Stately, plump Buck Mulligan and crew find themselves well-served in a new app that blends Joyce’s text with its Greek inspiration.

A classic of literary modernism, Ulysses is now over 100 years old. It benefits nicely from the new-tech treatment of the modern app, though the developers might have done even more with it; the annotations, for instance, are numerous but light and sometimes too glancing. Generally, though, they’re helpful, especially for readers without a suitably Joycean cultural background: In case the point is missed in the text itself, it doesn’t take much in the way of those annotations to see that Joyce is parodying the Catholic Mass in the opening paragraphs, and the editors even connect the “white corpuscles” of the first page to the holy proceedings.

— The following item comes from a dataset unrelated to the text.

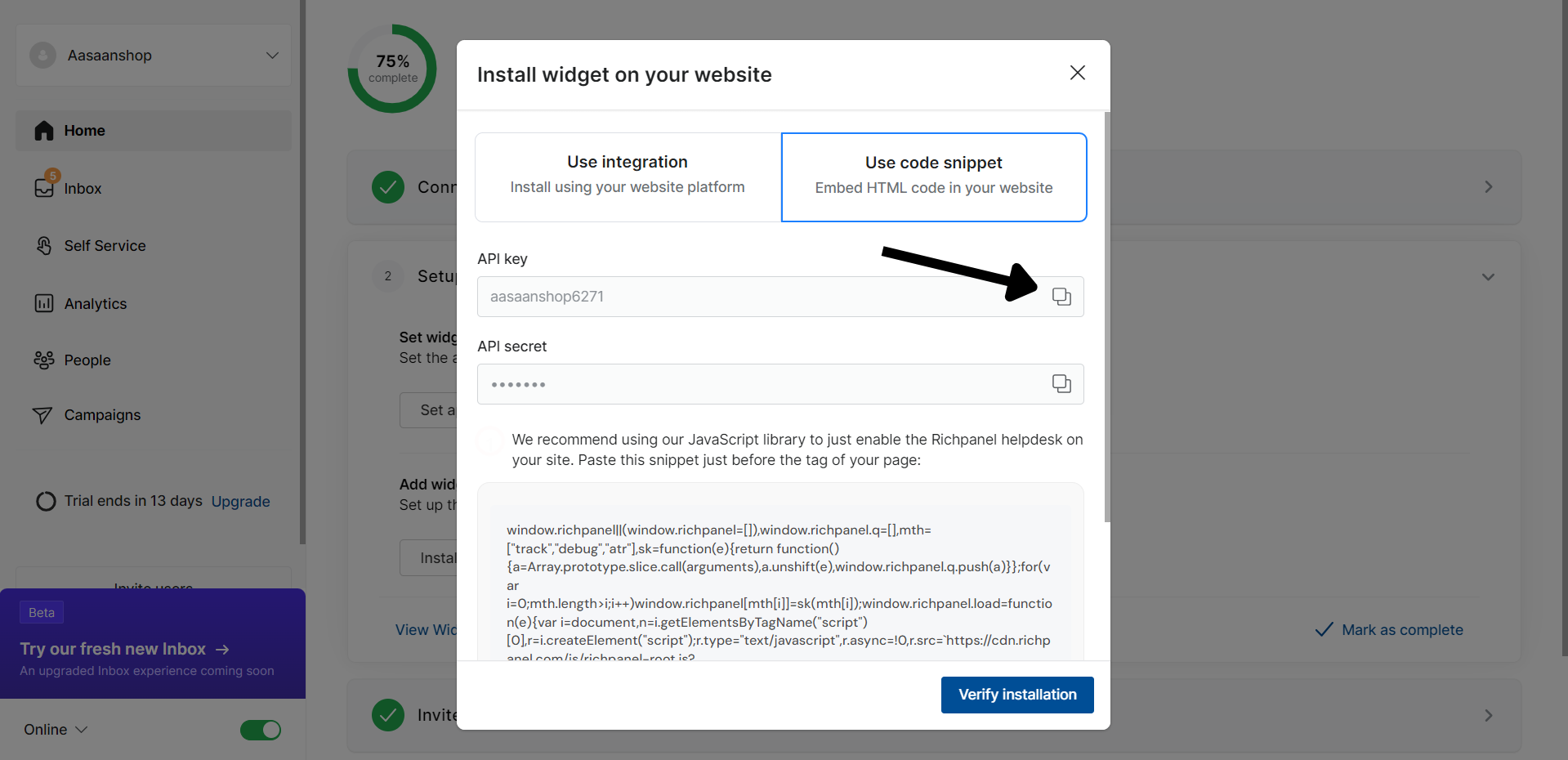This screenshot has height=760, width=1568.
Task: Click the green checkmark on Connect step
Action: point(388,187)
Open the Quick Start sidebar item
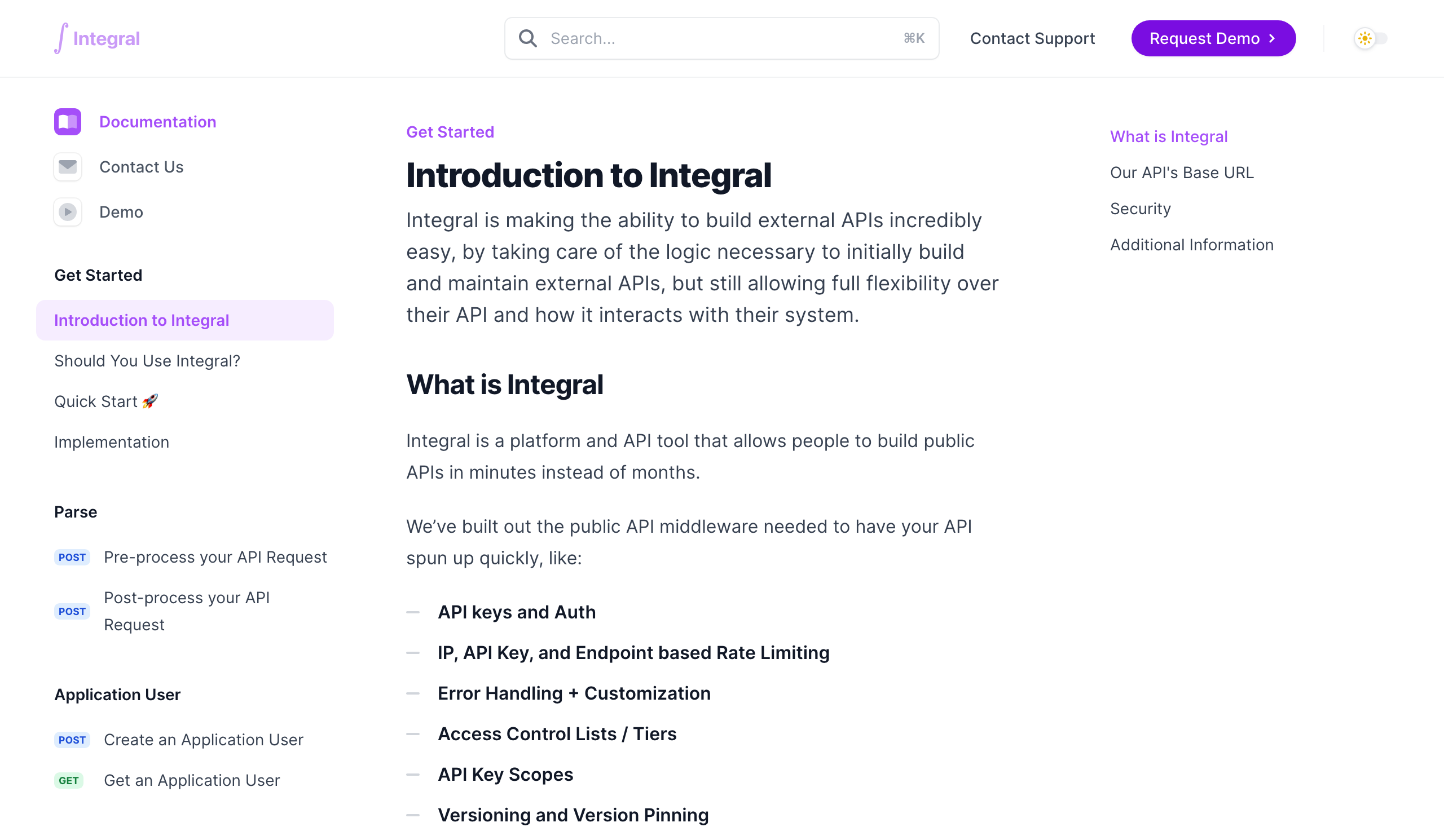1444x840 pixels. click(x=106, y=401)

The app contains an abridged recording of the text, as well as period recordings of some of the music (“A Nation Once Again,” “In Old Madrid” and so forth) that Joyce’s characters enjoy during the course of that storied June day in 1904. A particularly welcome lagniappe is the text of Homer’s Odyssey, the ur-epic underlying Joyce’s own book. Getting around the Greek text, broken into its constituent books, is easy enough, but less so the English: The navigation leads to the headers of the three parts but not to the chapters within them, which, of course, are keyed to the Greek, while the bookmarking feature is sufficient but approximate in a text that is continuous and without pagination. Useful, again, to readers who haven’t explored the ground is a set of photographs providing visual annotations of such things as Martello towers and the exact appearance of 7 Eccles St. before it was bulldozed in the 1960s. One hopes that in future editions these extras might be better hyperlinked to the main text so that readers don’t have to skip around so much, though the serendipity involved leads to some pleasant discoveries among the phantasmal mirth and ghostly light of Joyce’s brilliant words. A search function would be nice, too.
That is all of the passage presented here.